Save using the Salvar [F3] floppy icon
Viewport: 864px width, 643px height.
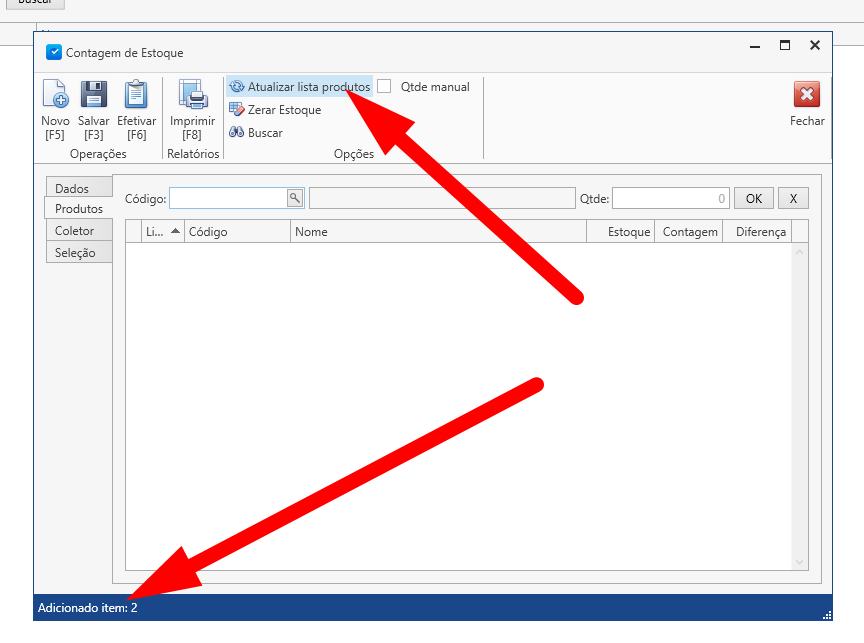[x=94, y=96]
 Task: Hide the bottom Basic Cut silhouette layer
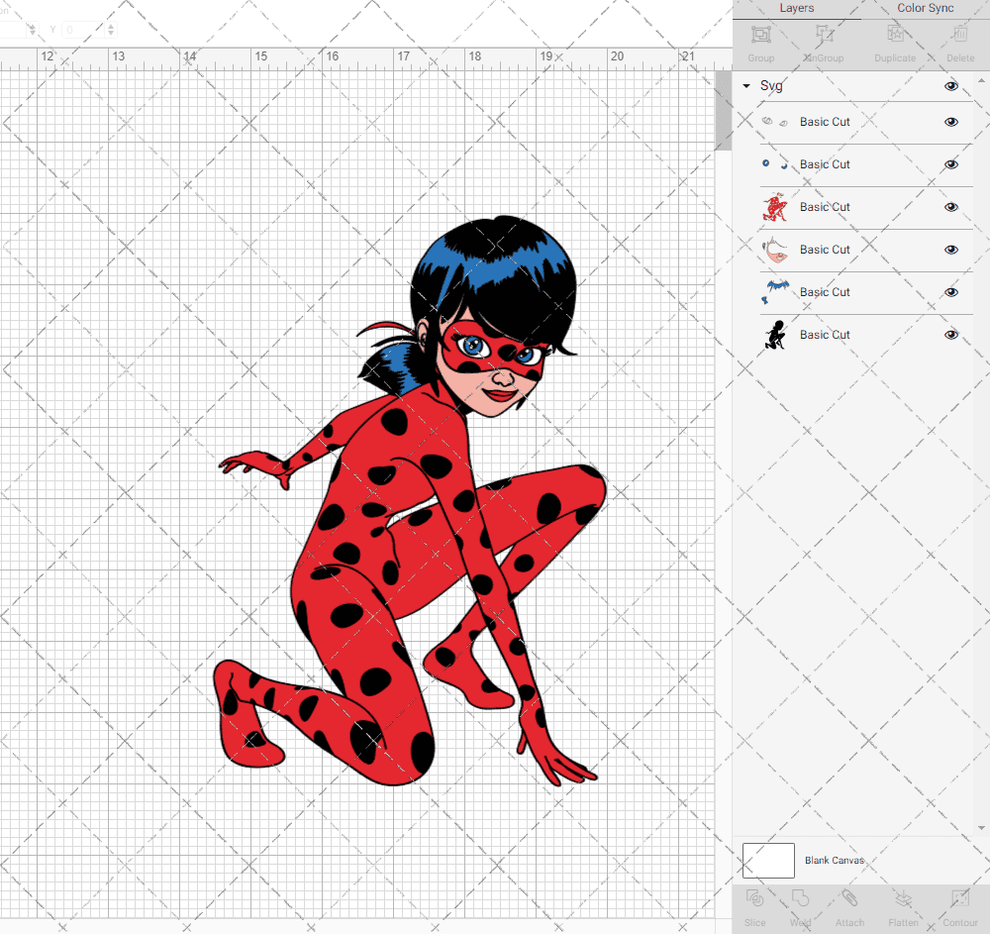tap(951, 335)
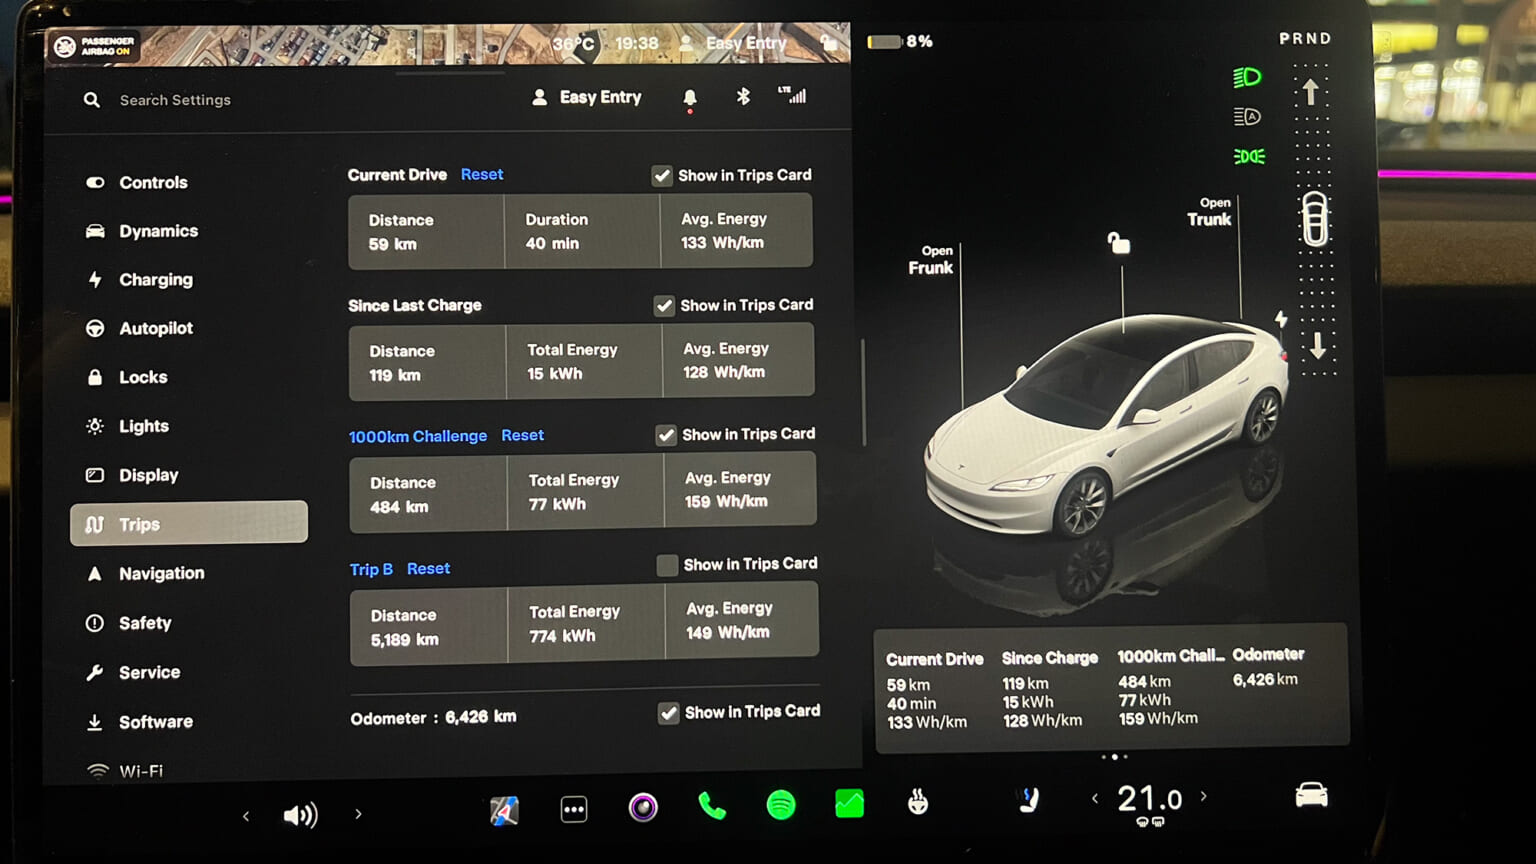This screenshot has height=864, width=1536.
Task: Reset the 1000km Challenge trip
Action: pyautogui.click(x=522, y=435)
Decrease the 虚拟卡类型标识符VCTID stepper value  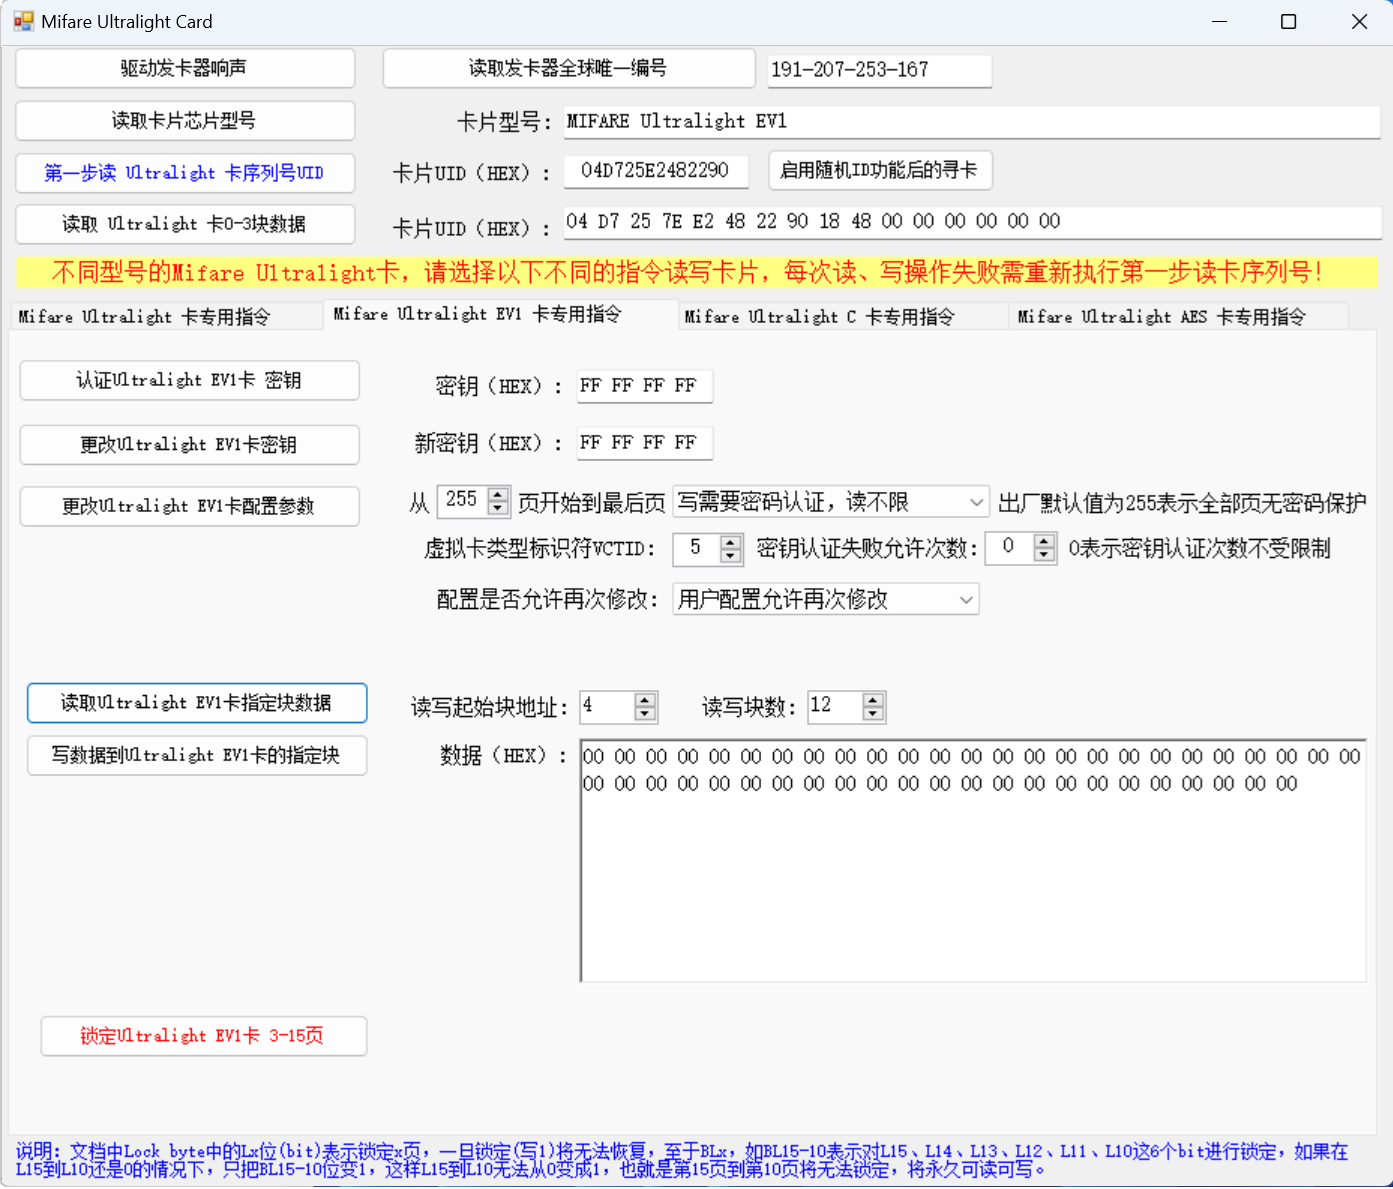click(731, 555)

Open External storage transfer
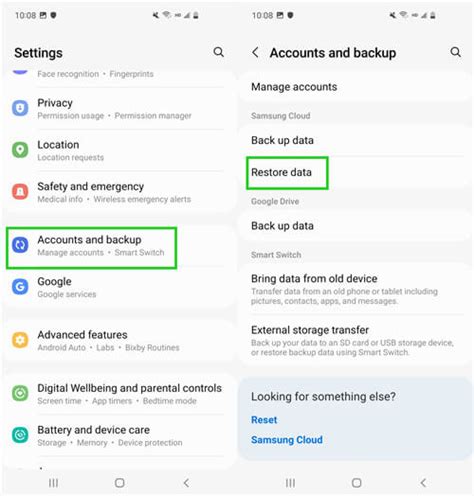[x=355, y=341]
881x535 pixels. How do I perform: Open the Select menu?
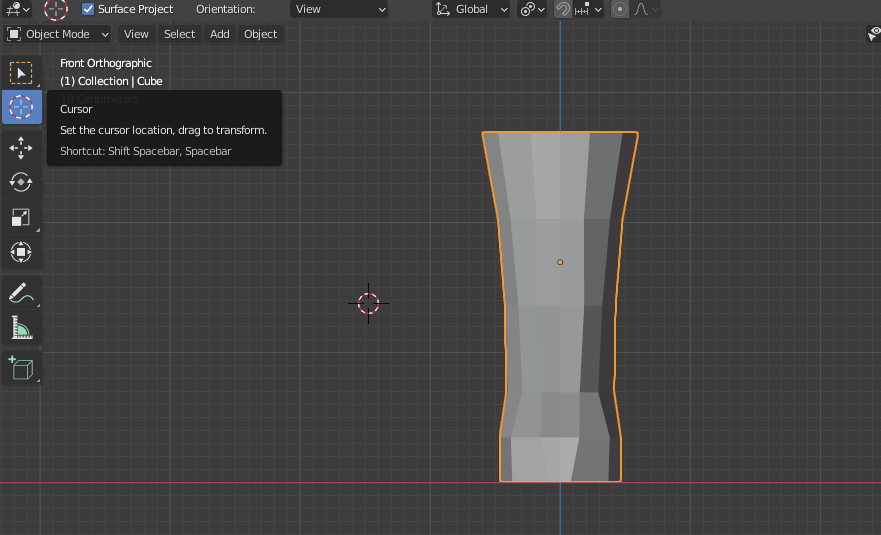[x=179, y=34]
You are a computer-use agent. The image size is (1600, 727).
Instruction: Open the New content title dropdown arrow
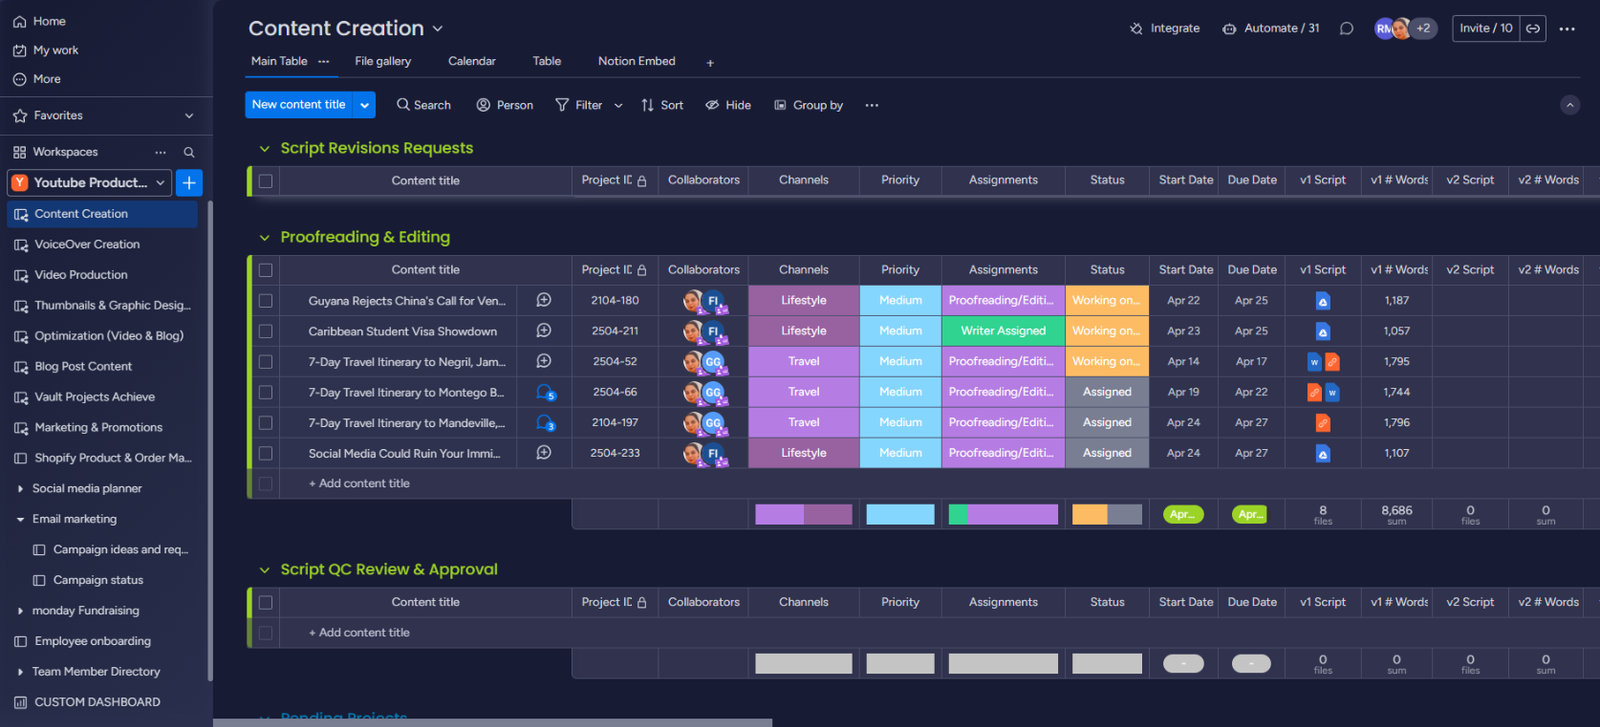click(365, 105)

What this task involves: Please copy exactly the lines from the one containing "Instruction: Open the" through the end of the records above, leaving out every picture.

Solution:
Instruction: Open the New content title dropdown arrow
click(365, 105)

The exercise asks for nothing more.